Embedded sensors will also change the scale at which researchers can conduct their studies. GIS resolution is fine for doing landscape-level analysis, but the new systems will let scientists visualize phenomena on a much smaller scale. "The frontier is the ever-shrinking scale of observation, both in time and space. We're taking our scale of observation down from communities of vegetation to what's happening in a single tree or what's happening within a square meter surrounding that vegetation. You need very different tools to do that. And on a time scale, we're going from seasonality - four times a year - to once every minute or once every second."
Hamilton acknowledges that the visualization of such data "is a real challenge because you're dealing with orders of magnitude more data than you were in the past." But he isn't too concerned about being overwhelmed by so much data: "We're developing a small microcomputer that will have the ability to look at the data that comes from the sensors, process it, and then decide whether to store it, send it, or notify a human. That's called 'intelligent processing.' Once we figure out how to classify and determine what it is we're looking for, a lot of these processes can be automated to where the software will tell us when something important is happening."
Hamilton foresees a day when thousands of tiny, inexpensive sensors scattered throughout the forest are constantly monitoring the movement of animals and changes in the environment. Given current technology trends, he thinks it's realistic that soon some of these devices will be the size of beetles. "Each sensor should actually be designed so it is part of the niche we are trying to monitor," he explains. "And sometimes the niche will change over time, so the node really ought to be able to track that as well. I could see the devices going up a tree and coming back down, or going underground, or going under water and coming out again like an amphibian. Ideally, our designs should almost mimic the life forms they're designed to monitor."
Just as the website's Wildlife Observatory has opened up the James Reserve to a global audience much larger than it can hold physically, Hamilton foresees a day in the near future when embedded technology will do the same thing for the entire Natural Reserve System: "We serve a fundamental need in terms of preserving and protecting these areas and making them open to scientists, but these are not undisturbed ecosystems.
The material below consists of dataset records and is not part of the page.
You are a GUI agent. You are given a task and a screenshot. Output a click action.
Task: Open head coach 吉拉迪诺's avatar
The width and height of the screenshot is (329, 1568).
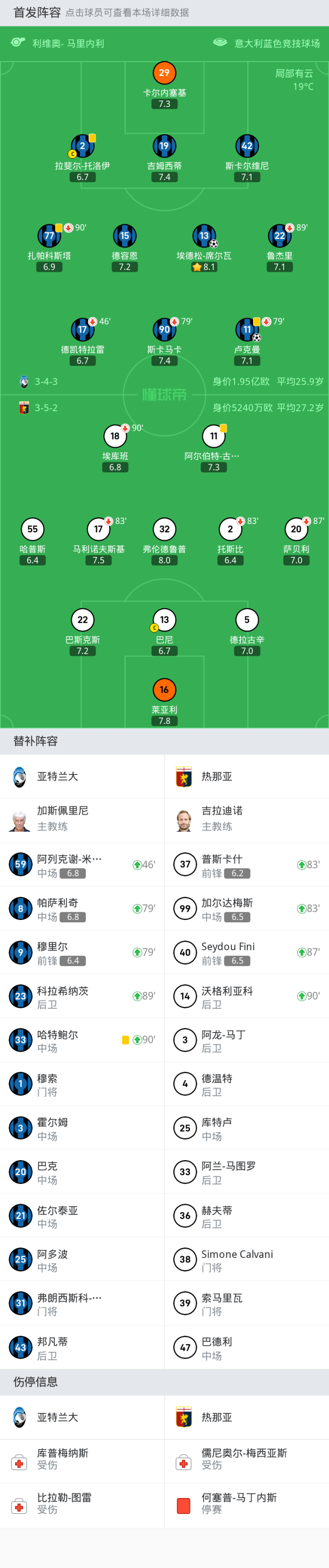coord(184,819)
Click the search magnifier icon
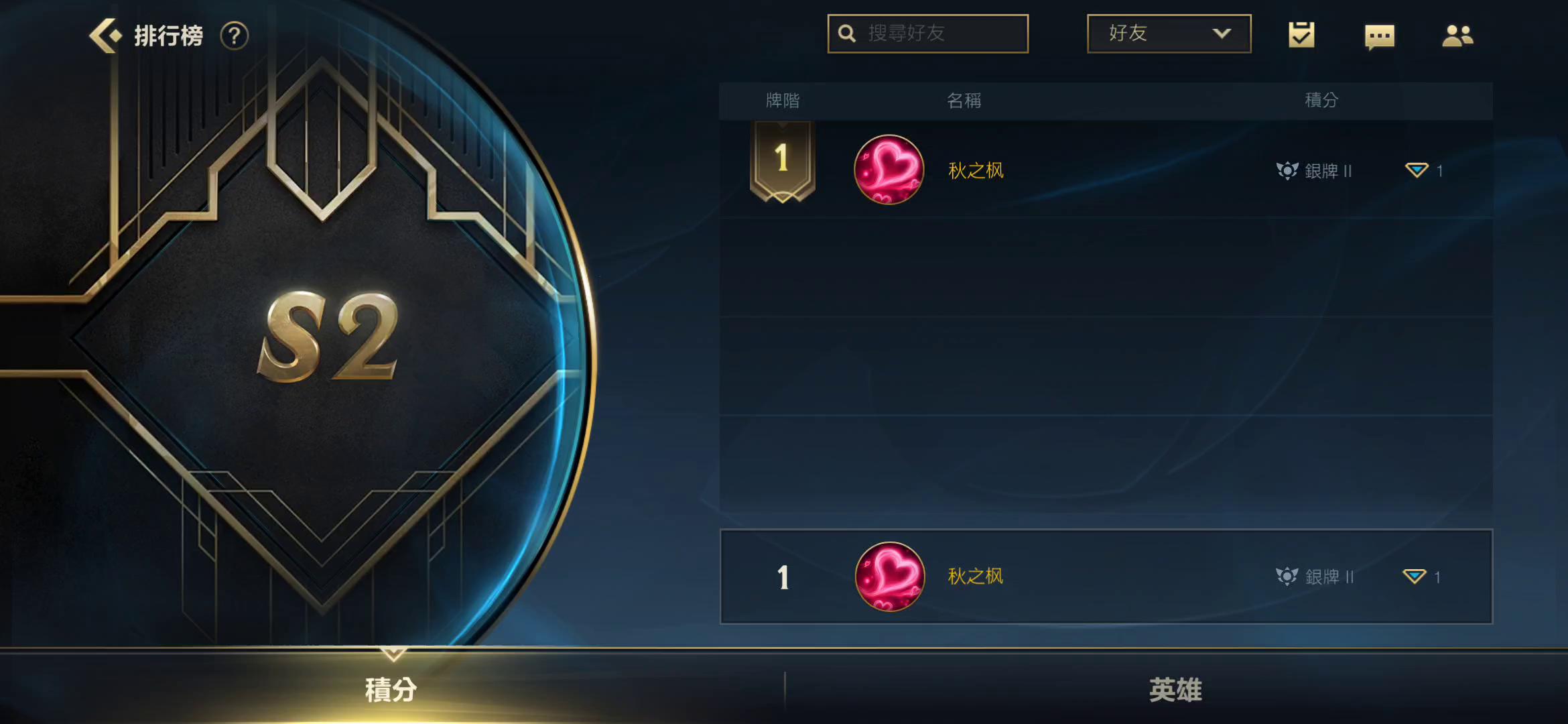The height and width of the screenshot is (724, 1568). (847, 34)
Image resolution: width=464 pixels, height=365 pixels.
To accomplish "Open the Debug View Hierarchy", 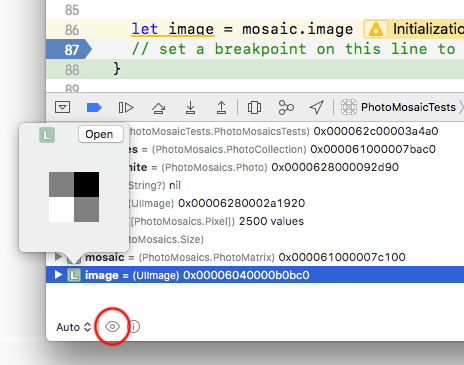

People are a constant element here, and the success of a reserve is largely judged upon how much it is used. We need to have the ability for science to go on here, but there is a finite carrying capacity at any site before [use of the reserve] begins to change the ecosystem and impact the experiments of other scientists. We're hitting our heads against that already at many of our sites. How can you allow new people to study in areas that are already at capacity? I think the virtual reserve is one way to do that. Developing a passive remote-sensing network that allows researchers to have virtual access is going to be crucial."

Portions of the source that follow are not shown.